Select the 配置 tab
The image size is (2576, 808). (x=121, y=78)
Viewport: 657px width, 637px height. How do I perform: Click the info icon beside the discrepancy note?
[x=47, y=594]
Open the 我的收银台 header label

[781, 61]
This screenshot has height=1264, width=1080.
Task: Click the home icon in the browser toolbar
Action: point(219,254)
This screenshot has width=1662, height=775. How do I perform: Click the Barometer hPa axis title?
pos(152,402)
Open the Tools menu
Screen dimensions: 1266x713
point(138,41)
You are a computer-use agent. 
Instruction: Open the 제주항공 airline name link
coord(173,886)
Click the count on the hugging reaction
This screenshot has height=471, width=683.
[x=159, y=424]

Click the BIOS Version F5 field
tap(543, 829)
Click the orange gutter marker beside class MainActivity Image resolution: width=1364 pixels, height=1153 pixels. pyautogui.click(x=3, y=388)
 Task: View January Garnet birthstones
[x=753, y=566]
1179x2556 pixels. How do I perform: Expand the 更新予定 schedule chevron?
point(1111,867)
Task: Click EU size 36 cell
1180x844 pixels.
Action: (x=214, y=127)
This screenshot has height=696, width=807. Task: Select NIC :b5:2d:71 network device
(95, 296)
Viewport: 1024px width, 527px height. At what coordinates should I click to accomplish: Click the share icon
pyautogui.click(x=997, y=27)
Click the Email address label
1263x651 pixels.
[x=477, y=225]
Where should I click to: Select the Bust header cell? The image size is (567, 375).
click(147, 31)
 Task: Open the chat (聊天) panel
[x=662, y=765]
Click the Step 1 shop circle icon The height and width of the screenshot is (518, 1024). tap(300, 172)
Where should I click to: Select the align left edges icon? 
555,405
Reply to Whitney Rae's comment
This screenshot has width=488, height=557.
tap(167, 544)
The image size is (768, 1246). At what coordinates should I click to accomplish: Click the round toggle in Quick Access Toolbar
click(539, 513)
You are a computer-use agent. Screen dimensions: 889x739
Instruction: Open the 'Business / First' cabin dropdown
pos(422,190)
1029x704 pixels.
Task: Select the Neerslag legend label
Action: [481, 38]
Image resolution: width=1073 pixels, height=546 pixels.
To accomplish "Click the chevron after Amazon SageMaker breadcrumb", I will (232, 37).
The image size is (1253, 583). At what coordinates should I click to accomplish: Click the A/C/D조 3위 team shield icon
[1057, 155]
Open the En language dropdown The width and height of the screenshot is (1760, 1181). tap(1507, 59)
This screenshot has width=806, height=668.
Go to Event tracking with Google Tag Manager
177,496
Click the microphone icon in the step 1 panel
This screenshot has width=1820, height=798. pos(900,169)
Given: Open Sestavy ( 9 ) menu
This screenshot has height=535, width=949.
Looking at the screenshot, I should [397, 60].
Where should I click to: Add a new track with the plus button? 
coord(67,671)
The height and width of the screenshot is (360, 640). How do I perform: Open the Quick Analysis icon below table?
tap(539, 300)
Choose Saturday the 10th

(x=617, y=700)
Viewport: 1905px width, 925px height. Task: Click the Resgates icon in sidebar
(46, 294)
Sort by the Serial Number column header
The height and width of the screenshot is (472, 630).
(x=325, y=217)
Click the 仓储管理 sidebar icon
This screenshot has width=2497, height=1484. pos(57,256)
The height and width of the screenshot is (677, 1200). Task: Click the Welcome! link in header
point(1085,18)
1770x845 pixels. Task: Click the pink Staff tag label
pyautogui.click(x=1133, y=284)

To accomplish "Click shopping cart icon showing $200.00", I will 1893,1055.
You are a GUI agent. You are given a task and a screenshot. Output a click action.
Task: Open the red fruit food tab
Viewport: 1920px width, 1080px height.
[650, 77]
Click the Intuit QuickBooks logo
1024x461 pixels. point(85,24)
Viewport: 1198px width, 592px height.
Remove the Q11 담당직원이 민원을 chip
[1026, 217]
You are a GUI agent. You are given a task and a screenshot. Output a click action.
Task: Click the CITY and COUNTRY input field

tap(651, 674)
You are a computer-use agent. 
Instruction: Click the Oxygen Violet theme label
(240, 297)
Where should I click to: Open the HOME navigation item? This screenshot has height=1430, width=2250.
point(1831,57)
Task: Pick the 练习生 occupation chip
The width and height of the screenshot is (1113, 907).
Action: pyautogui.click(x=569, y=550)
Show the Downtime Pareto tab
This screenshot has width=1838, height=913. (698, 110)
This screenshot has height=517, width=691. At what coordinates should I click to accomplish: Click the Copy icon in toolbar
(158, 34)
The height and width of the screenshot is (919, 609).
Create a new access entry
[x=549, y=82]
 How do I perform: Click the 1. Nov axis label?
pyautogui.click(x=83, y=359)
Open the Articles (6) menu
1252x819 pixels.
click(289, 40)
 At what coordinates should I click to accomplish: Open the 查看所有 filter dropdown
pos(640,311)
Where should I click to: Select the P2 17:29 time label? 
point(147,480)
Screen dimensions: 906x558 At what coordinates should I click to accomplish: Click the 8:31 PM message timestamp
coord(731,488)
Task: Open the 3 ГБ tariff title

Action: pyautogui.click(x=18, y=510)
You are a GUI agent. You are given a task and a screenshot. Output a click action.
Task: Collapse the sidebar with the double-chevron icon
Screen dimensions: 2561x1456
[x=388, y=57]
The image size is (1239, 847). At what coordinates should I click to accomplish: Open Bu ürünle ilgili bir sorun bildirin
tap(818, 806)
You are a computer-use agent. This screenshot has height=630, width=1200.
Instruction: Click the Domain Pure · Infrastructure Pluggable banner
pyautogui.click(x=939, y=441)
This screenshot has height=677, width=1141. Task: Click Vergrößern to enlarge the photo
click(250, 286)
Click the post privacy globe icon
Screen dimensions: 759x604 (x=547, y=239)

- **Problem description**: Retype all of the records above exactly as they appear.

- **Reply to the exercise**:
Select the 配置 tab
The image size is (2576, 808). (x=121, y=78)
Viewport: 657px width, 637px height. How do I perform: Click the info icon beside the discrepancy note?
[x=47, y=594]
Open the 我的收银台 header label

[781, 61]
This screenshot has height=1264, width=1080.
Task: Click the home icon in the browser toolbar
Action: point(219,254)
This screenshot has width=1662, height=775. How do I perform: Click the Barometer hPa axis title?
pos(152,402)
Open the Tools menu
Screen dimensions: 1266x713
point(138,41)
You are a computer-use agent. 
Instruction: Open the 제주항공 airline name link
coord(173,886)
Click the count on the hugging reaction
This screenshot has height=471, width=683.
[x=159, y=424]

Click the BIOS Version F5 field
tap(543, 829)
Click the orange gutter marker beside class MainActivity Image resolution: width=1364 pixels, height=1153 pixels. pyautogui.click(x=3, y=388)
 Task: View January Garnet birthstones
[x=753, y=566]
1179x2556 pixels. How do I perform: Expand the 更新予定 schedule chevron?
point(1111,867)
Task: Click EU size 36 cell
1180x844 pixels.
Action: (x=214, y=127)
This screenshot has height=696, width=807. Task: Select NIC :b5:2d:71 network device
(95, 296)
Viewport: 1024px width, 527px height. At what coordinates should I click to accomplish: Click the share icon
pyautogui.click(x=997, y=27)
Click the Email address label
1263x651 pixels.
[x=477, y=225]
Where should I click to: Select the Bust header cell? The image size is (567, 375).
click(147, 31)
 Task: Open the chat (聊天) panel
[x=662, y=765]
Click the Step 1 shop circle icon The height and width of the screenshot is (518, 1024). tap(300, 172)
Where should I click to: Select the align left edges icon? 
555,405
Reply to Whitney Rae's comment
This screenshot has width=488, height=557.
tap(167, 544)
The image size is (768, 1246). At what coordinates should I click to accomplish: Click the round toggle in Quick Access Toolbar
click(539, 513)
You are a computer-use agent. Screen dimensions: 889x739
Instruction: Open the 'Business / First' cabin dropdown
pos(422,190)
1029x704 pixels.
Task: Select the Neerslag legend label
Action: [481, 38]
Image resolution: width=1073 pixels, height=546 pixels.
To accomplish "Click the chevron after Amazon SageMaker breadcrumb", I will (232, 37).
The image size is (1253, 583). At what coordinates should I click to accomplish: Click the A/C/D조 3위 team shield icon
[1057, 155]
Open the En language dropdown The width and height of the screenshot is (1760, 1181). tap(1507, 59)
This screenshot has width=806, height=668.
Go to Event tracking with Google Tag Manager
177,496
Click the microphone icon in the step 1 panel
This screenshot has width=1820, height=798. pos(900,169)
Given: Open Sestavy ( 9 ) menu
This screenshot has height=535, width=949.
Looking at the screenshot, I should [397, 60].
Where should I click to: Add a new track with the plus button? 
coord(67,671)
The height and width of the screenshot is (360, 640). How do I perform: Open the Quick Analysis icon below table?
tap(539, 300)
Choose Saturday the 10th

(x=617, y=700)
Viewport: 1905px width, 925px height. Task: Click the Resgates icon in sidebar
(46, 294)
Sort by the Serial Number column header
The height and width of the screenshot is (472, 630).
(x=325, y=217)
Click the 仓储管理 sidebar icon
This screenshot has width=2497, height=1484. pos(57,256)
The height and width of the screenshot is (677, 1200). Task: Click the Welcome! link in header
point(1085,18)
1770x845 pixels. Task: Click the pink Staff tag label
pyautogui.click(x=1133, y=284)

To accomplish "Click shopping cart icon showing $200.00", I will 1893,1055.
You are a GUI agent. You are given a task and a screenshot. Output a click action.
Task: Open the red fruit food tab
Viewport: 1920px width, 1080px height.
[650, 77]
Click the Intuit QuickBooks logo
1024x461 pixels. point(85,24)
Viewport: 1198px width, 592px height.
Remove the Q11 담당직원이 민원을 chip
[1026, 217]
You are a GUI agent. You are given a task and a screenshot. Output a click action.
Task: Click the CITY and COUNTRY input field

tap(651, 674)
You are a computer-use agent. 
Instruction: Click the Oxygen Violet theme label
(240, 297)
Where should I click to: Open the HOME navigation item? This screenshot has height=1430, width=2250.
point(1831,57)
Task: Pick the 练习生 occupation chip
The width and height of the screenshot is (1113, 907).
Action: pyautogui.click(x=569, y=550)
Show the Downtime Pareto tab
This screenshot has width=1838, height=913. (698, 110)
This screenshot has height=517, width=691. At what coordinates should I click to accomplish: Click the Copy icon in toolbar
(158, 34)
The height and width of the screenshot is (919, 609).
Create a new access entry
[x=549, y=82]
 How do I perform: Click the 1. Nov axis label?
pyautogui.click(x=83, y=359)
Open the Articles (6) menu
1252x819 pixels.
click(289, 40)
 At what coordinates should I click to accomplish: Open the 查看所有 filter dropdown
pos(640,311)
Where should I click to: Select the P2 17:29 time label? 
point(147,480)
Screen dimensions: 906x558 At what coordinates should I click to accomplish: Click the 8:31 PM message timestamp
coord(731,488)
Task: Open the 3 ГБ tariff title

Action: pyautogui.click(x=18, y=510)
You are a GUI agent. You are given a task and a screenshot. Output a click action.
Task: Collapse the sidebar with the double-chevron icon
Screen dimensions: 2561x1456
[x=388, y=57]
The image size is (1239, 847). At what coordinates should I click to accomplish: Open Bu ürünle ilgili bir sorun bildirin
tap(818, 806)
You are a computer-use agent. This screenshot has height=630, width=1200.
Instruction: Click the Domain Pure · Infrastructure Pluggable banner
pyautogui.click(x=939, y=441)
This screenshot has height=677, width=1141. Task: Click Vergrößern to enlarge the photo
click(250, 286)
Click the post privacy globe icon
Screen dimensions: 759x604 (x=547, y=239)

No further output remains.